It is scientifically proven that circus skills are good for brain development in children.
CIRCUS SKILLS, AND THEIR BENEFITS
Learning circus skills provides a wide range of benefits to the participant – increased attention span and focus, personal and social growth, mental and emotional health – all the while within a non-competitive and fun atmosphere.
Improved hand – eye coordination:
Object manipulation disciplines require accurate and timely movement of your limbs and for most practitioners this has taken a lot of effort to build up from nothing. This benefits young children as they are still learning to develop their own coordination as well as being beneficial to youth and adults of all ages. The result is greatly improved physical and mental coordination which benefits daily life.
Most circus disciplines require split second reactions. Those who practice circus skills will develop increased response rates the more they practice.
Improved Balance: Equilibristics such as unicycling, tightwire, stilts and acrobatics improve the body’s natural sense of balance.
Jugglers often refer to the objects they juggle as props. The most common props are balls, clubs, or rings. Some jugglers use more dramatic objects such as knives, fire torches or chainsaws. The term juggling can also commonly refer to other prop-based manipulation skills, such as diabolo, devil sticks, poi, cigar boxes, contact juggling, hooping, yo-yo, and hat manipulation.
Problem Solving: Many disciplines contain elements that are difficult to understand. From complex juggling patterns to understanding the dynamics of a diabolo to working on acrobatics with a partner. Continually making an effort to figure these out improves your problem solving skills.
Concentration: Circus skills performance is not possible without concentration. Without it the juggler will drop object, the aerialist could hit the crash mat or the acrobatic position could collapse. With correct learning and through ongoing practice the practitioner will see an increase in their ability to concentrate at the task at hand.
Patience: One must be patient with oneself in order to acquire the skills of circus. Often, a trick must be practiced many times before your muscles learn the knack to it, and dropping props is a fact of circus life. Patience is a virtue. It can grow on you.
Self-confidence: Being able to reflect back on your hard work and having a nice trick to show for it is a great confidence booster. The more you advance at a given skill the more you feel a sense of achievement and confidence in your ability.
Fitness and flexibility: Acrobatics, acrobalance, and aerial all lead to good fitness and flexibility. Proper warming up and stretching is essential to care for your body and should be practiced at all levels of circus.
Most kids enjoy the social aspects of learning. This works well when teachers encourage learning in small groups. Around ages 11, 12, and 13, shifts occur in kids’ thinking. Keep them engaged in school and learning. Encourage their curiosity. Many are strongly influenced by friends, so if they have friends who only want to socialize and not learn, emphasize the importance of having friends and working hard to learn.

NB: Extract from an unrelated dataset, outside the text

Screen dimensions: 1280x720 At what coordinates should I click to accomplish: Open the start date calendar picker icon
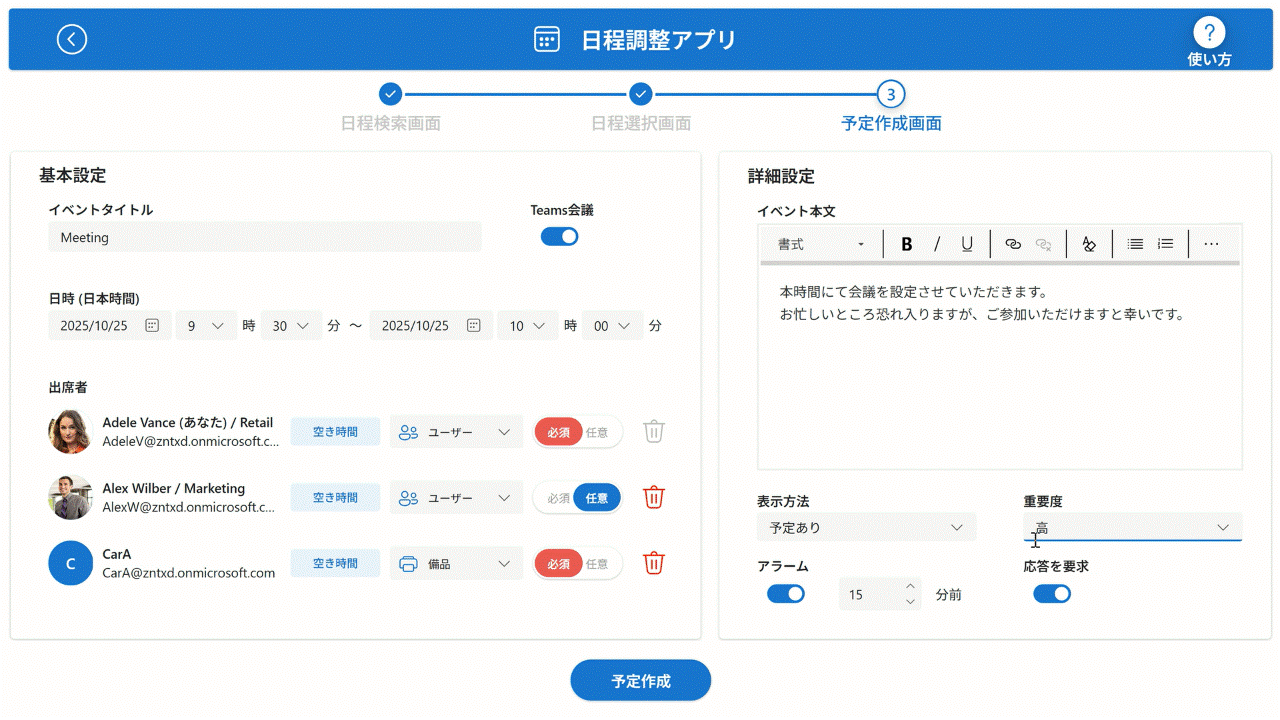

Proven by science! According to research published in the journal ‘Nature Neuroscience’, juggling actually increases the amount of white matter in our brains and creates new neural pathways.
Circus is an art form as well as a form of physical and mental stimulation. Practicing allows the practitioner to be creative, explore and express themselves in a way they hadn’t before.
Circus skill training provides a fantastic context for young people and adults to socialise and build on their individual and group skills. With circus being the context, much like in Social Circus, participants can learn and share in a safe, non-competitive atmosphere all the while making friends and having fun.